Fifteen different types of hemagglutinin, a protein embedded in the surface of the influenza virus, have been identified in influenza viruses, tagged as H1, H2 and H3, etc. H1, H2 and H3 have all been found in human viruses, the others are principally found in avian reservoirs. The binding of hemagglutinin, to glycoproteins on a cell's surface prompts the cell to engulf the virus, thus allowing the virus to hijack cellular mechanisms for its own reproduction. Chemical and biological studies suggest that hemagglutinin binds in a helical form, while it is generally in a random coil configuration in solution. Thermodynamics and statistical mechanics can be used to study the shift. pH appear to be a critical factor in the helix-coil equilibrium for this protein.

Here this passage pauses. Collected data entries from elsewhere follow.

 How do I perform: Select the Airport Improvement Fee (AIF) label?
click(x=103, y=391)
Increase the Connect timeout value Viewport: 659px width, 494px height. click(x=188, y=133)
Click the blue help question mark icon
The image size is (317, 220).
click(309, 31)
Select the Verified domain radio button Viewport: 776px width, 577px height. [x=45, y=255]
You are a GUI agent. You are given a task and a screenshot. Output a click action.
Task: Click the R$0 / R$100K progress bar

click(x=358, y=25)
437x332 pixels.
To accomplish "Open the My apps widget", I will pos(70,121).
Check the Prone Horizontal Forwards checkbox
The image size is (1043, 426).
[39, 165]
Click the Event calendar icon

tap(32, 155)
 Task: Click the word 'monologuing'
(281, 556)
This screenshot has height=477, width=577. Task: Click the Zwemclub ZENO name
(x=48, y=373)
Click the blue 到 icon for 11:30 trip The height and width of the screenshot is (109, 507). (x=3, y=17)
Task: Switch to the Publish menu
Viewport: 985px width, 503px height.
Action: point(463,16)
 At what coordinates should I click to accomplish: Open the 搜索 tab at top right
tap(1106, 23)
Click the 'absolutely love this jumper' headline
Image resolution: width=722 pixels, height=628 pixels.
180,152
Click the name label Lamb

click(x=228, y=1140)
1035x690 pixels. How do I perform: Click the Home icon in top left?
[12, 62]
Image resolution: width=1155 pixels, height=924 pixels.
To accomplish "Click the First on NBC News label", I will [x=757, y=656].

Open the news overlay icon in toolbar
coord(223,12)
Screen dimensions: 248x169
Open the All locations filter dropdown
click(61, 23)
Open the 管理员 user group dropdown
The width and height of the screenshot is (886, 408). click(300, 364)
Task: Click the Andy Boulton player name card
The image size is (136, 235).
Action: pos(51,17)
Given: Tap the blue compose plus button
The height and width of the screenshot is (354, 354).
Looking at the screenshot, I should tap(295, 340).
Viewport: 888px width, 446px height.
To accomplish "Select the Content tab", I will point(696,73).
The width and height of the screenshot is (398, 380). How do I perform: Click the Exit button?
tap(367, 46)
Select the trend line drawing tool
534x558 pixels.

Hemagglutinin is often used as the immunizing agent in flu vaccines. The 1957 flu virus that was inadvertently included in a set of controls recently sent to 5000 labs around the world was type H2N2 (N refers to the type of neuroamidase - another protein found on the surface of the virus). The avian influenza circulating in Asia recently is type H5. While occasionally humans have contracted this form of the virus, it has not spread person to person, however the lack of general human immunity to H5 worries public health officials. The hemagglutinin found in the influenza virus from the 1918 pandemic is similar to avian forms of the protein. Over 12,000 people died from contracting the 1918 virus in Philadelphia alone in a one month period. World War I was raging in Europe, but the total US combat deaths in that war, staggering as they were at the time (53,513) were dwarfed by the number of Americans who died in the 1918 epidemic: 850,000.
Microscopic terrorists hijacking our cells should worry us at least as much as human terrorists - and indeed homeland security considers a flu pandemic to be a potential catastrophe.